Sickle cell – latest advances
A sickle cell compared with with a normal red blood cell
Further to my blog on retrieving stem cells from skin cells , scientists in Alabama and Massachusetts have reported a key next step when they used the stem cell technique to give mice with sickle cell anemia a healthy new blood supply.
Lead researcher Tim Townes, molecular genetics chief at the University of Alabama, Birmingham, created a strain of mice bearing the human genes for sickle cell, a devastating inherited disease of deformed red blood cells that can’t carry enough oxygen.
Townes paired with prominent stem cell scientist Rudolf Jaenisch of the Whitehead Institute in Cambridge, Mass., to reprogram skin from those mice into embryonic-like stem cells. They coaxed the newly engineered cells to grow into blood-producing cells. Then they replaced the sickle cell-causing gene with a healthy version and infused the new cells.
The mice started producing healthy blood, and their sickle cell symptoms vanished.

.....

- APPLY WHAT YOU READ:
a – According to the sickle cell text, where does Rudolf Jaenisch work?
b – Carry on with the sickle cell text, starting after its final sentence.
The listing after this text isn't needed.

.....

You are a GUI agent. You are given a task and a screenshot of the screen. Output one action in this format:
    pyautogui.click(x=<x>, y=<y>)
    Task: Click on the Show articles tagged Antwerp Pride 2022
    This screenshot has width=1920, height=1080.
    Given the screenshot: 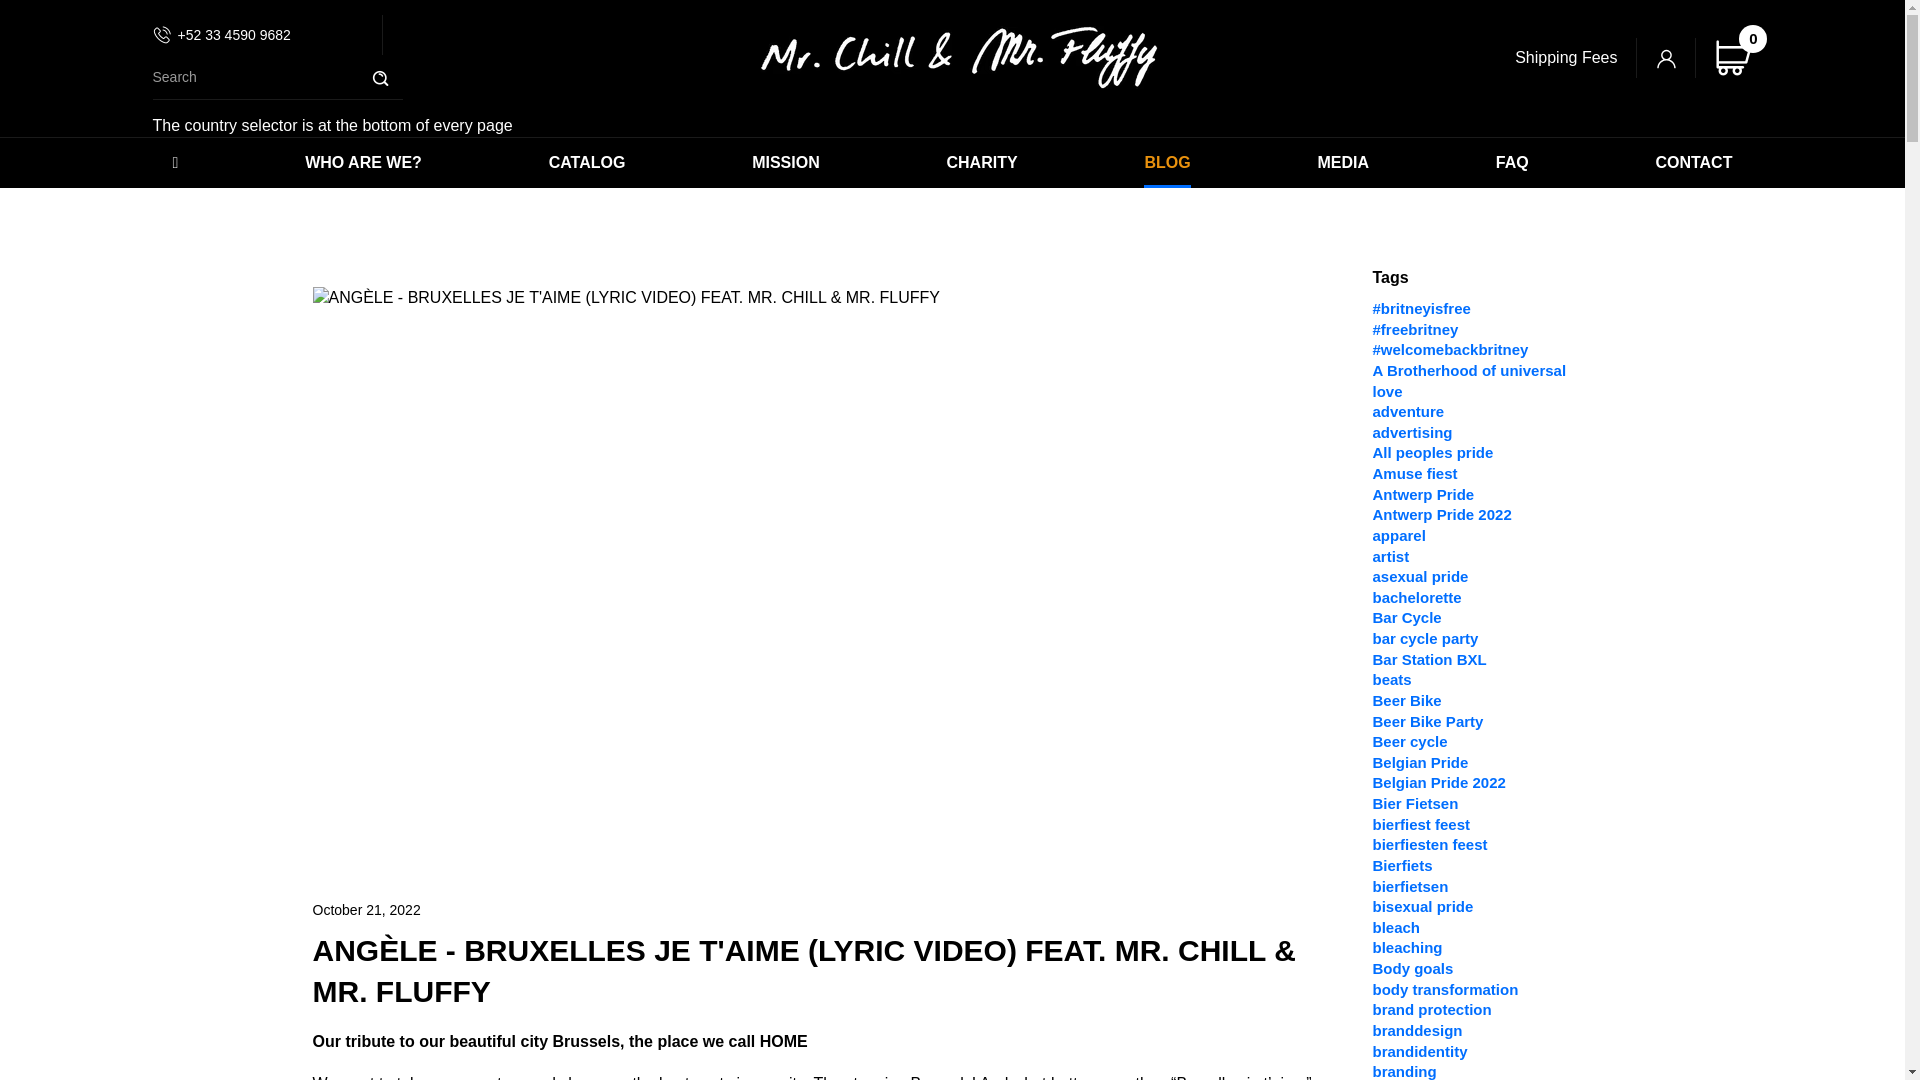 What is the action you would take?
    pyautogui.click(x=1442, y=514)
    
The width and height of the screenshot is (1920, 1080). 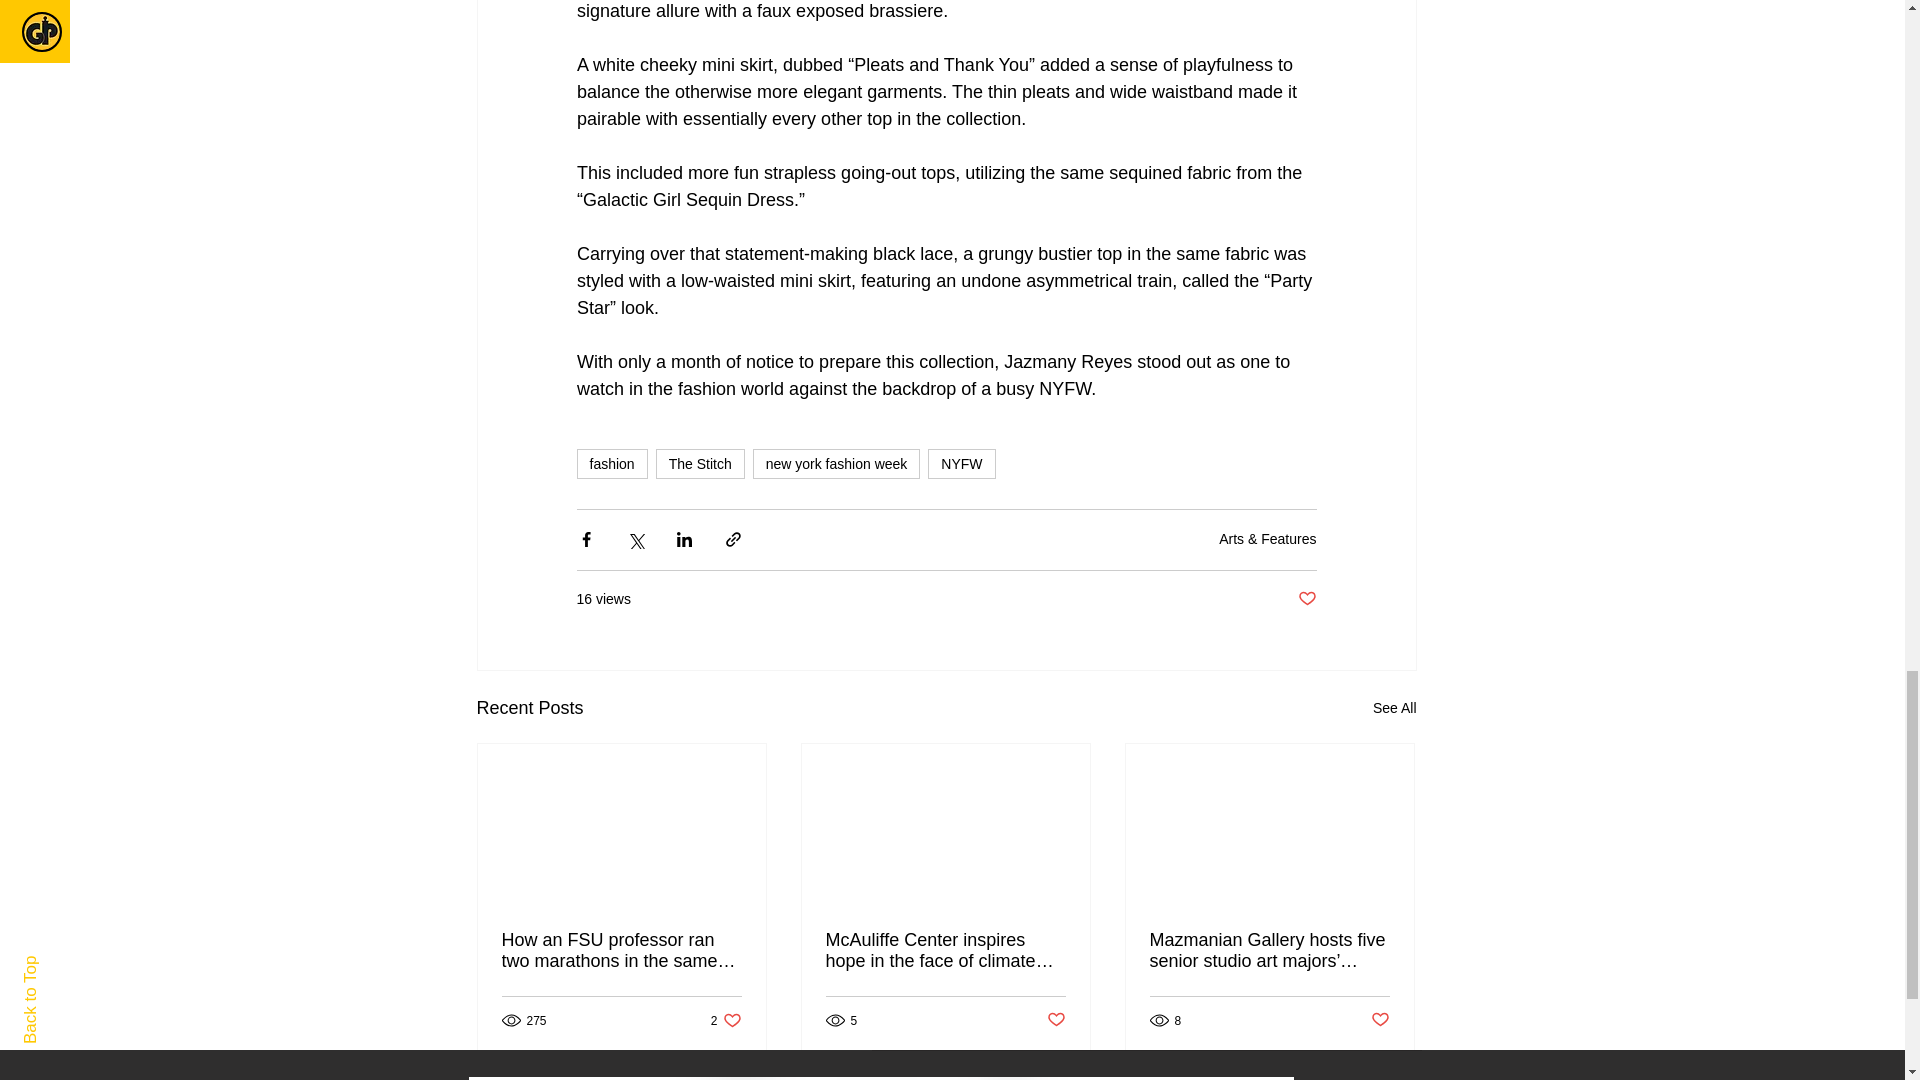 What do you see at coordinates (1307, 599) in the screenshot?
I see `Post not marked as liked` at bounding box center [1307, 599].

.....

- RESULTS FOR EACH TASK:
a – At the Whitehead Institute in Cambridge, Massachusetts.

b –
“What this paper shows for the first time is you can combine all these steps,” said Konrad Hochedlinger, a researcher at the Harvard Stem Cell Institute and Massachusetts General Hospital. “It’s an important proof of principle for the usefulness of this technology to treat disease.”
Townes next is testing whether human skin cells from sickle cell patients can be similarly reprogrammed.
The study, published in the journal Science, doesn’t bring this potential therapy closer to people just yet. Big hurdles remain, including a risk of cancer from the reprogramming method. But it may take several years of additional research to create a safe enough reprogramming method to test such an approach in people.